John Bolton, the US national security adviser, told the Wall Street Journal earlier this week that President Trump believes he should hold a second summit with Kim early next year as the North Koreans “have not lived up to the commitments” of their first deal in June.
The Singapore summit, while historic in terms of who came to the table, produced a vaguely worded agreement to “build a lasting and stable peace regime” and for North Korea to “work toward complete denuclearization of the Korean Peninsula.”
Several analysts, who have long argued that the US has raised unrealistic expectations on disarmament, expressed little surprise at the new satellite images.

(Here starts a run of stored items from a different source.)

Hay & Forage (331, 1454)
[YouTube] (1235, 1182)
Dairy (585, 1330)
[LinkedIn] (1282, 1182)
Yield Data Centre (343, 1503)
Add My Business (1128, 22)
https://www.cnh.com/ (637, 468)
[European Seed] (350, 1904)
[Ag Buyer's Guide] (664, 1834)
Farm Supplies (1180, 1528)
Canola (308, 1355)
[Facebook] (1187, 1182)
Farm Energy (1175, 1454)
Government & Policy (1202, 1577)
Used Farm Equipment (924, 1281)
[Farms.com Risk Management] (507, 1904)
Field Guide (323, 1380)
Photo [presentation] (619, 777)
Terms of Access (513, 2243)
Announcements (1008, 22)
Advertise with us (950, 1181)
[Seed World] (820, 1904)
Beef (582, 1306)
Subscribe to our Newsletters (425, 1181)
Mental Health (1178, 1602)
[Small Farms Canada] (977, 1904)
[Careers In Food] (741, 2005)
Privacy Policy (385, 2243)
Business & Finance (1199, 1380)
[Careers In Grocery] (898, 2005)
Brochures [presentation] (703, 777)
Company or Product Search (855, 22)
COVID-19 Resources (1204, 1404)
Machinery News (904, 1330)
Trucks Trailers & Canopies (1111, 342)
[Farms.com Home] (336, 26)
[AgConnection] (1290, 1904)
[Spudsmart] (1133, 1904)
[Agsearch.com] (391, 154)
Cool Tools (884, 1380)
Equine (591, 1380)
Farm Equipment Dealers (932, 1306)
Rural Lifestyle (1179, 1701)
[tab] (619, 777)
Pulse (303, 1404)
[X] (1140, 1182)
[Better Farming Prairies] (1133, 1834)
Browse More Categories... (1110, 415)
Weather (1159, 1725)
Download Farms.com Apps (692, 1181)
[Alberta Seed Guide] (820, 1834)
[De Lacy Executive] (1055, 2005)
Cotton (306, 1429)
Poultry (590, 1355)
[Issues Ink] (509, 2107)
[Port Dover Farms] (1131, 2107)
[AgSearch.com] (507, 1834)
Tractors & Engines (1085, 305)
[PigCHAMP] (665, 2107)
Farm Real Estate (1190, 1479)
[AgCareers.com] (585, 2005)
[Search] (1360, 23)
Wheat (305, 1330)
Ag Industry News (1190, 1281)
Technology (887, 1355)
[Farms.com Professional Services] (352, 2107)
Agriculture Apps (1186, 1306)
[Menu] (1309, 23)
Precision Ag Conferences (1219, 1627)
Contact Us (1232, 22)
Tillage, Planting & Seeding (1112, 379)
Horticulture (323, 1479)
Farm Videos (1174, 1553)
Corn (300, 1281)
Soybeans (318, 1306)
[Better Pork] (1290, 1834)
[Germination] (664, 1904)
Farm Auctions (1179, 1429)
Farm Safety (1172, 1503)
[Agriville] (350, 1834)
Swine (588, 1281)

“North Korea isn’t disarming. It never said it would. Bolton cares that it isn’t. But here’s the twist: Trump doesn’t. He has to be well aware of these developments. He just doesn’t care. Kim pretends to disarm and Trump pretends to believe him,” tweeted Vipin Narang, an associate professor of political science at MIT.
Simmering tensions between Pyongyang and Washington do not appear to have stymied backroom talks, however.
Andrew Kim, the head of the CIA’s Korean Mission Centre, reportedly met with senior unnamed North Korean officials in the border village of Panmunjom on Monday.
“North Korea and the US appear to be making headway,” a high-ranking South Korean government source told the Hankyoreh paper.
Details of the talks have not been disclosed. However, Pyongyang has recently also shown frustration with Washington for refusing to meet its concessions.
On Wednesday, the country’s state-run Korean Central News Agency called for the complete suspension of South Korean-US military drills in order to build a permanent and strong peace regime.
In an interview with Radio Free Asia, Thae Yong-ho, who defected from the North while serving as deputy ambassador to the UK, said that Pyongyang would never agree to end its weapons programme through a “complete, verifiable and irreversible denuclearization” process.
But he cautioned the US not to walk away from the table. “If that happens, North Korea will say this to the world: ‘We sincerely tried for nuclear removal and were ready to accept US requirements, but the US insisted on unreasonable conditions’,” he said.